> What to produce: Please copy the passage on Orinase word for word, everything from "Diabetics need insulin" down to "must first manufacture.".

Diabetics need insulin injections to live. But what about “prediabetics,” typically older and heavier individuals, who have none of the symptoms and do not feel sick, but who, over the years, become diabetic? Today, we call them type 2 diabetics. To treat or not to treat was the challenge facing diabetes experts in the 1950s. For Upjohn, manufacturer of Orinase, the answer was obvious.
Insulin injections provide the insulin that cannot be manufactured by the diabetic’s pancreas. Orinase, like insulin, lowers increased blood sugar levels, but it is not an oral insulin and does not help all diabetics. It works by stimulating the release of insulin, which the pancreas must first manufacture.
Orinase (tolbutamide), the first member of the sulfonylurea class of oral antidiabetic drugs and chemically related to sulfanilamide, was approved for marketing in the United States in 1957. Type 2 diabetics did not have to suffer the pain of injections, exercise, or strict diets; they only had to take a pill. Doctors were happy because the pills lowered their patients’ blood sugar and supposedly reduced their long-term risks of diabetic complications, including heart disease, strokes, impaired vision, and kidney failure.
The story does not conclude on a happy note. In 1970, a ten-year study comparing the effectiveness of tolbutamide with a placebo unexpectedly found that tolbutamide-treated patients had a 2.5-fold greater risk of dying of heart disease. The results of this University Group Diabetes Program (UGDP) study was embraced by the Food and Drug Administration and the American Medical Association but savaged by the American Diabetes Association, many physicians using Orinase to treat their patients, and the pharmaceutical manufacturer, Upjohn.

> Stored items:
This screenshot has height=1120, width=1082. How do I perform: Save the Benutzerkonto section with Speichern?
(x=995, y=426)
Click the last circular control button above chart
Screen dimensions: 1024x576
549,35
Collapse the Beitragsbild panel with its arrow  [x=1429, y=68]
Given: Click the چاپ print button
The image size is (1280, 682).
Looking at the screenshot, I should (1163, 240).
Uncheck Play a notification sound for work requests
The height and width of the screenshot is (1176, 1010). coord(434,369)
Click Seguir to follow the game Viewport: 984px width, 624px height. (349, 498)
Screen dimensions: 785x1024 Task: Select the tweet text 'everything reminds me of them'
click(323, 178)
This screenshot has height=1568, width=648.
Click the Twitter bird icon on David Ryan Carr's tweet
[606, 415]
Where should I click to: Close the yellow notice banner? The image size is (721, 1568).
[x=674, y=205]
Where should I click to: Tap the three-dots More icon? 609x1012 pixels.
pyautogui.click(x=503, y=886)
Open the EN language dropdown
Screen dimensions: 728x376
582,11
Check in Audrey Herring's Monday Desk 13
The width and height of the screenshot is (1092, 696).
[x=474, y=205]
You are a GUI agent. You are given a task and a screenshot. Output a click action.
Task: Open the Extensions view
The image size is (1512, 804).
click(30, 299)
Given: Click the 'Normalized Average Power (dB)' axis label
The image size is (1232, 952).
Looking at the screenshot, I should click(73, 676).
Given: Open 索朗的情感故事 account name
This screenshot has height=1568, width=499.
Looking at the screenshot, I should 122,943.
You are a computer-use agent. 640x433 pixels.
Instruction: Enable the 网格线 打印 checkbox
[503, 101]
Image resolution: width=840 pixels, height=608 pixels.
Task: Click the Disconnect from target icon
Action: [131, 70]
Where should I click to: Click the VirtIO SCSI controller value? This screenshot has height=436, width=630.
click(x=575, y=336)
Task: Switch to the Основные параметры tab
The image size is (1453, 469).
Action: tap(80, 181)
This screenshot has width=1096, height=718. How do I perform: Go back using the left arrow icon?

> Answer space:
Diabetics need insulin injections to live. But what about “prediabetics,” typically older and heavier individuals, who have none of the symptoms and do not feel sick, but who, over the years, become diabetic? Today, we call them type 2 diabetics. To treat or not to treat was the challenge facing diabetes experts in the 1950s. For Upjohn, manufacturer of Orinase, the answer was obvious.
Insulin injections provide the insulin that cannot be manufactured by the diabetic’s pancreas. Orinase, like insulin, lowers increased blood sugar levels, but it is not an oral insulin and does not help all diabetics. It works by stimulating the release of insulin, which the pancreas must first manufacture.